- SOURCE EXTRACT -

%%

There are a very large number of changes, so older changes are hidden. Show Older Changes
RobH added a parent task: Unknown Object (Task).Apr 6 2022, 5:04 PM
RobH moved this task from Backlog to Racking Tasks on the ops-codfw board.
RobH mentioned this in Unknown Object (Task).

@Papaul does this notation you added refer to the row (and rack) location? For example: aqs2001: B6U35 ge-6/0/34, does that mean row 'B'?

@Eevans yes B is row B , 6 is the rack number and U35 is the position of the server in the rack (row B rack 6 position 35)

@Eevans yes B is row B , 6 is the rack number and U35 is the position of the server in the rack (row B rack 6 position 35)

Gotcha; Now is probably a good time then to pull you into the discussion started in T305102: Erroneous node placement (AQS Cassandra cluster). That ticket was created mostly to get things sorted in eqiad, but with the expansion to codfw happening, we took a stab at that as well. The row numbers we put into that second table are -I think- a strawperson, that exact mapping doesn't have to match that if the distribution is otherwise Good™ (though we should probably update that table as we go).

The main thing that we wanted to do is to create pairs of rows that are equivalent. See the eqiad table in that ticket for an example: there we are proposing that [A,D], [B,E], and [C,F] are equivalent. For Cassandra purposes, we'd treat each of those pairs as a row, and in so doing, give ourselves more options for placement if/when the cluster is expanded again. AFAIK, there are only 4 rows in codfw, but we wanted to see about creating at least one equivalency there (perhaps combining the two most crowded?) so that if codfw is ever expanded the way eqiad was, we'd be prepared.

@Eevans since we have only for rows in codfw do think doing [AC] and [BD] with each row having 3 servers in a rack will work or not please advice I will be glad to work with you on what is the best option.

Thanks.

@Eevans since we have only for rows in codfw do think doing [AC] and [BD] with each row having 3 servers in a rack will work or not please advice I will be glad to work with you on what is the best option.

For Cassandra, we need 3... let's call them units of failure. We typically replicate data 3-ways, so the idea is to have one replica in each of these units, so that if one fails, we continue to have 2 live copies (important because 2 is enough for quorum). We've been using a row in our datacenters as that unit of failure. So [AC] and [BD] would only give us two such units. But, we could do (and this is just an example), [A,D], [B], [C]. This might be useful in the near-term if for example A is tight on space (because it would let us use D as an equivalent to A as needed), and if we ever expand to 6 rows (like we did with eqiad), then we can make that [A,D], [B,E], [C,F] (again, just as an example).

%%

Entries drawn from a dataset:
%%

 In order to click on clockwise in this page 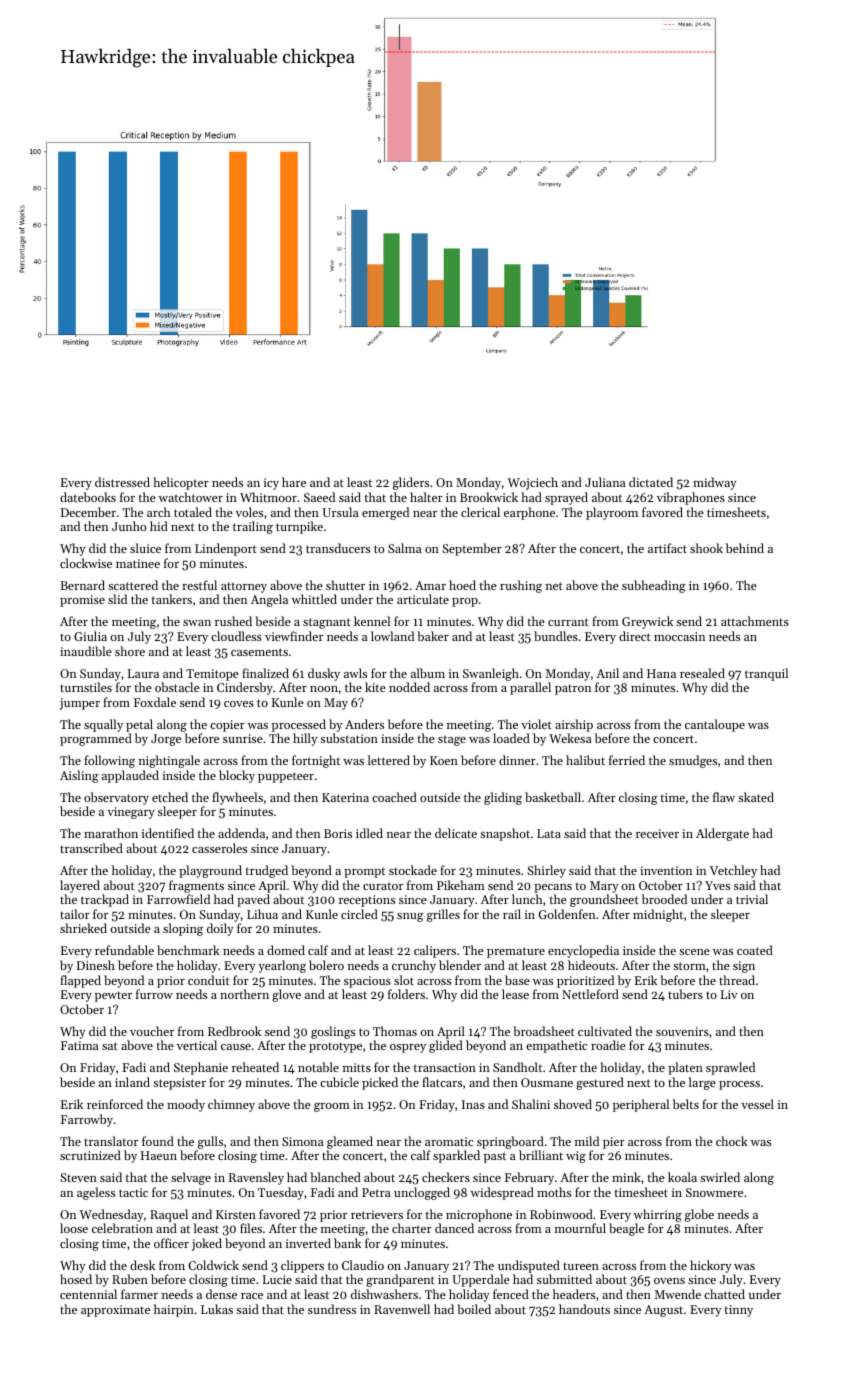, I will do `click(86, 563)`.
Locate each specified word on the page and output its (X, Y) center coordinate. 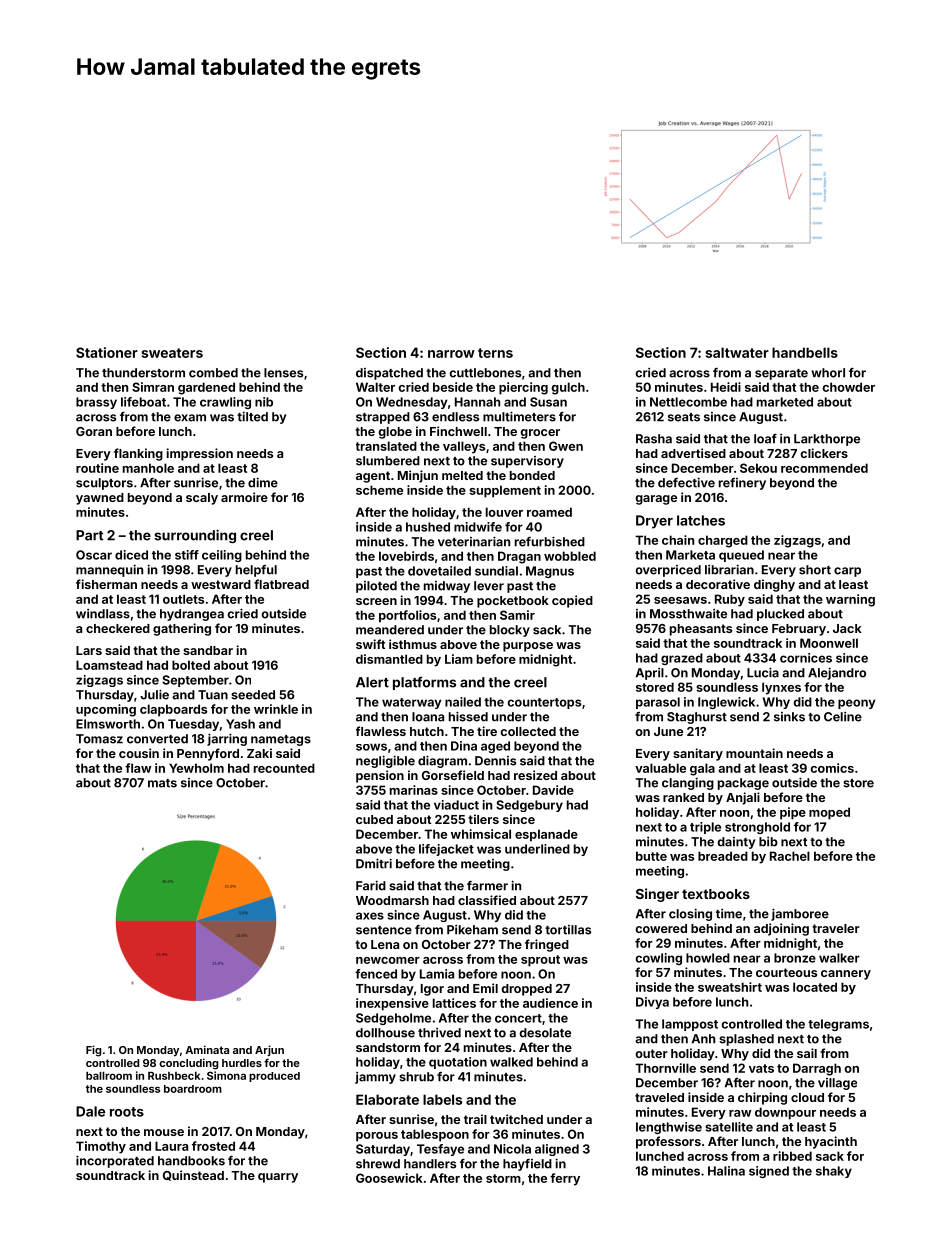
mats (162, 783)
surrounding (195, 536)
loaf (765, 439)
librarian (729, 569)
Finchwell (458, 431)
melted (462, 475)
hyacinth (831, 1142)
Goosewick (389, 1178)
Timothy (101, 1147)
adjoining (781, 929)
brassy (96, 403)
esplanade (546, 835)
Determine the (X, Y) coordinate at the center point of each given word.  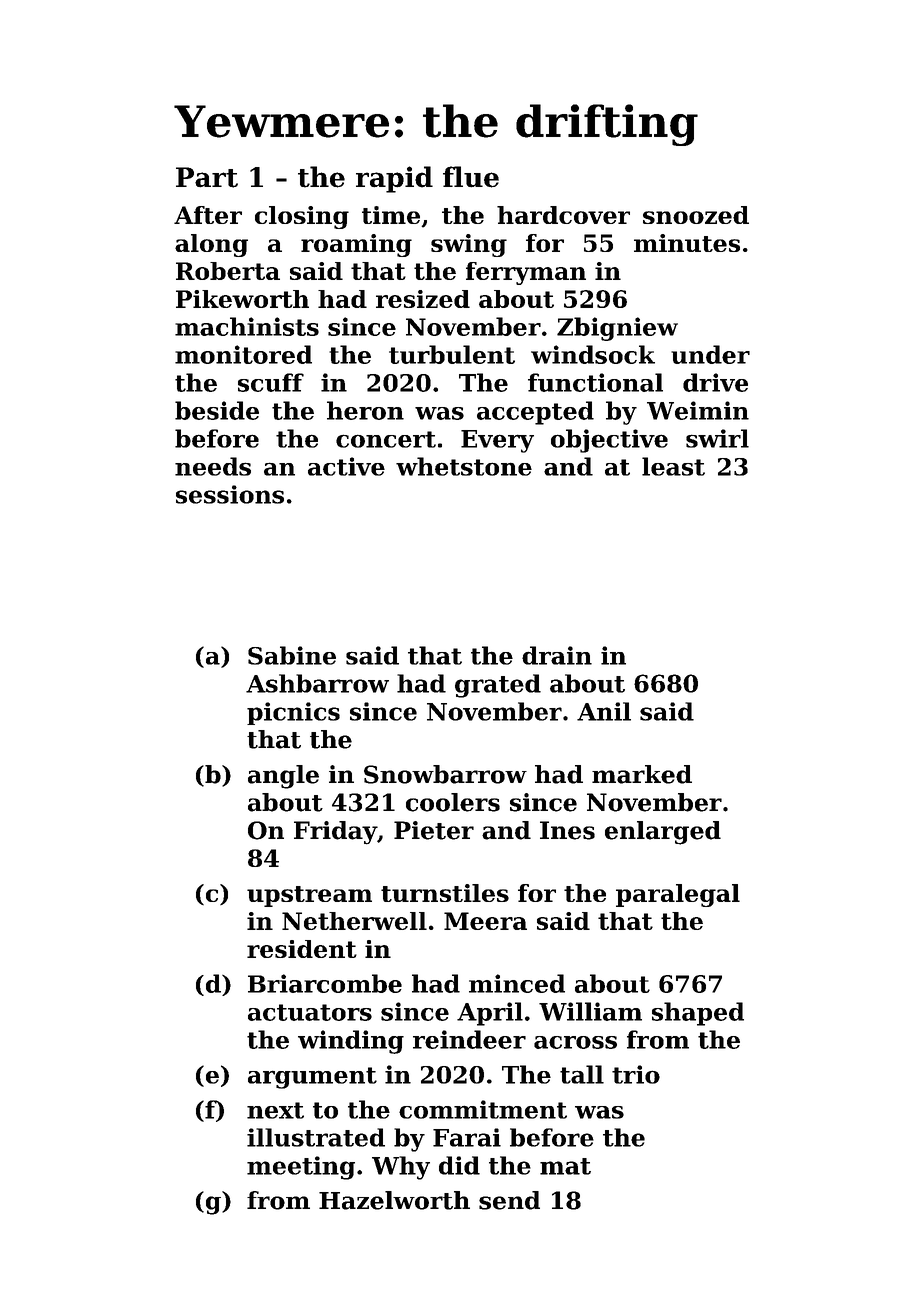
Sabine (292, 655)
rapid (394, 179)
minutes (687, 243)
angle (283, 777)
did (459, 1165)
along (211, 245)
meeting (301, 1168)
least (673, 466)
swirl (717, 438)
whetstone (464, 466)
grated (498, 686)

%%

Continue the thread on Cassandra node placement in codfw, picking up after its last sentence. These items were taken from a different source than the text.

- TASK ANSWER -
@Eevans I do not have any space issue in codfw for now, so I think [A,D], [B], [C] should work without a problem. Now what i will like for you to give me since you understand this Cassandra setup better is some numbers. for example for :

  • [AD] how many serve in a rack in row A and now many servers in a rack for row D
  • [B ] how many servers in a rack for the row B?
  • [C ] how many servers in a rack for the row C?

Thanks

@Eevans I do not have any space issue in codfw for now, so I think [A,D], [B], [C] should work without a problem. Now what i will like for you to give me since you understand this Cassandra setup better is some numbers. for example for :

  • [AD] how many serve in a rack in row A and now many servers in a rack for row D
  • [B ] how many servers in a rack for the row B?
  • [C ] how many servers in a rack for the row C?

There are 12 going up, so 4, 4, and 4. Any distribution of those 4 servers for [AD] is fine too (1 & 3, 2 & 2, 3 & 1, or even 0 & 4 or 4 & 0). The main thing would be that if we put any servers in D for example, that they correspond to what we consider the same unit of failure ("rack" in Cassandra parlance) as A, and vice-versa.

@Eevans I received those nodes today so I will be racking them tomorrow. Here is my racking proposal for tomorrow.

RowRacknodes
AA6aqs2001,aqs2002,aqs2003 and aqs2004
BB6aqs2005,aqs2006,aqs2007 and aqs2008
C
DD6aqs2009,aqs2010,aqs2011 and aqs2012

@Eevans I received those nodes today so I will be racking them tomorrow. Here is my racking proposal for tomorrow.

RowRacknodes
AA6aqs2001,aqs2002,aqs2003 and aqs2004
BB6aqs2005,aqs2006,aqs2007 and aqs2008
C
DD6aqs2009,aqs2010,aqs2011 and aqs2012

This seems fine with me; I'll update T305102 accordingly.

For posterity sake, you had suggested that these would go up in [AD], [B], [C] in a previous comment, and here it is [A], [B], [D] (with C un-utilized). I'll document that (for now) we're going to treat [AC] as equivalent, and if we ever add an E & F we can allocate them as [AC], [BE], [DF] (or similar).

Change 787812 had a related patch set uploaded (by Papaul; author: Papaul):

[operations/puppet@production] Add new aqs node to site.pp and to netboot.cfg

https://gerrit.wikimedia.org/r/787812

Change 787812 merged by Papaul:

[operations/puppet@production] Add new aqs node to site.pp and to netboot.cfg

https://gerrit.wikimedia.org/r/787812

Cookbook cookbooks.sre.hosts.reimage was started by pt1979@cumin2002 for host aqs2001.codfw.wmnet with OS bullseye

Cookbook cookbooks.sre.hosts.reimage started by pt1979@cumin2002 for host aqs2001.codfw.wmnet with OS bullseye executed with errors:

  • aqs2001 (FAIL)
    • Removed from Puppet and PuppetDB if present
    • Deleted any existing Puppet certificate
    • Removed from Debmonitor if present
    • Forced PXE for next reboot
    • Host rebooted via IPMI
    • Host up (Debian installer)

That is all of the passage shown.